Embodiments of the present disclosure relate generally to processing of sensor data by multiple artificial intelligence (AI) models. More particularly, embodiments of the disclosure relate to event driven configurable AI model.
Computer vision and AI models may be used in several scenarios in which multiple AI models are used to perform several related tasks. For example, several models, such as deep neural networks (DNN) models, may be used to identify an object and to detect several attributes about the object. However, several applications that utilize several AI models may be limited by availability of computer hardware. For example, in smart camera applications or autonomous driving vehicles adding additional hardware to execute an additional AI model may be prohibitively costly. Upgrading the system with more powerful computational hardware may also add cost and may introduce other compatibility issues and require significant software updates. Applications may be executed in several separate functional modules in parallel. However, executing the applications in parallel in separately programmed functional modules may slow down all applications executing on the system.
Embodiments of the disclosure are illustrated by way of example and not limitation in the figures of the accompanying drawings in which like references indicate similar elements.
Various embodiments and aspects of the disclosures will be described with reference to details discussed below, and the accompanying drawings will illustrate the various embodiments. The following description and drawings are illustrative of the disclosure and are not to be construed as limiting the disclosure. Numerous specific details are described to provide a thorough understanding of various embodiments of the present disclosure. However, in certain instances, well-known or conventional details are not described in order to provide a concise discussion of embodiments of the present disclosures.
Reference in the specification to “one embodiment” or “an embodiment” means that a particular feature, structure, or characteristic described in conjunction with the embodiment can be included in at least one embodiment of the disclosure. The appearances of the phrase “in one embodiment” in various places in the specification do not necessarily all refer to the same embodiment.
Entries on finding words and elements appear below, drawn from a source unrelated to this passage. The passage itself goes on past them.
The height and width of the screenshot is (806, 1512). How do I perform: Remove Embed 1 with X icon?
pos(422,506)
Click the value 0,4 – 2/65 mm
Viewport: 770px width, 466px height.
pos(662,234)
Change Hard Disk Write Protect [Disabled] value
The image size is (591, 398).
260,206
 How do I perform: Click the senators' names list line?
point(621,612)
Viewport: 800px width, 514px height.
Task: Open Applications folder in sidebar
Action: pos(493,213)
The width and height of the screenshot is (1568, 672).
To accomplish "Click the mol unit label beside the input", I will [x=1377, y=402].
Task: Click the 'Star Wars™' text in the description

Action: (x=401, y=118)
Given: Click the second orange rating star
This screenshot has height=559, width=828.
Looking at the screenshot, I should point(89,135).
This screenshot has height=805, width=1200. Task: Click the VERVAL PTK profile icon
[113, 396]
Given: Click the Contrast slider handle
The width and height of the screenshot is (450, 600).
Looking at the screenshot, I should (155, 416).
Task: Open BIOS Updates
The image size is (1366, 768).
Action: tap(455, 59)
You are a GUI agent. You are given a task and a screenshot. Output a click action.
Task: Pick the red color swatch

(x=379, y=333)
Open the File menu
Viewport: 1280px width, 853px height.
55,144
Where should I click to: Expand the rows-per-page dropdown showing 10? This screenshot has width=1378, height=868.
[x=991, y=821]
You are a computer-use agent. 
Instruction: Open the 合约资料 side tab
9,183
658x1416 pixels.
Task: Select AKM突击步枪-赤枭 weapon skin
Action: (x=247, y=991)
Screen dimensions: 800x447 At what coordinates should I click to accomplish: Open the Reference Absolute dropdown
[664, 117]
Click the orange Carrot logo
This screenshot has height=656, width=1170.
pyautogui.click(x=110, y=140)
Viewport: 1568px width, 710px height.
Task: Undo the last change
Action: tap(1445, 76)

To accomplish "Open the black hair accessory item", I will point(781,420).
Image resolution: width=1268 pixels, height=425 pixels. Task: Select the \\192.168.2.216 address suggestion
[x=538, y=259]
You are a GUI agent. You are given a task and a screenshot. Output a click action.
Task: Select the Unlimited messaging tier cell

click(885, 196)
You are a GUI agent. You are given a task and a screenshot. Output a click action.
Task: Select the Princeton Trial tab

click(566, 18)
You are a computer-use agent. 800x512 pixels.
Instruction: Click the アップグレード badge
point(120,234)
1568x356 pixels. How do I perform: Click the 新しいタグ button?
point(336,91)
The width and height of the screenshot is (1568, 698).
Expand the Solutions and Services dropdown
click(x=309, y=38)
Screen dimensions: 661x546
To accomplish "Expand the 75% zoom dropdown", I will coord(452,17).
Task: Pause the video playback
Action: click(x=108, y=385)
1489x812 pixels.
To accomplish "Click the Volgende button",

In some embodiments, an event driven configurable AI workflow is provided to address the issues discussed above. In one embodiment, a system may detect an event (e.g., detect an object) which may trigger execution of an associated series of one or more actions of an application. Each activity or event detected by the system may be identified as a triggering event. An application may require one or more sets of AI models to be executed in response to a particular triggering event dependent upon the specific configuration. The system may be configured and customized into different software applications which can be changed during run-time. For example, additional triggers (i.e., events that act as a trigger) may be added to the workflow, additional activities/AI models may be added to an existing set of activities, and new sets of activities may be added to a triggering event. In one example, an action is added by adding a pointer link to an AI model or action into the workflow.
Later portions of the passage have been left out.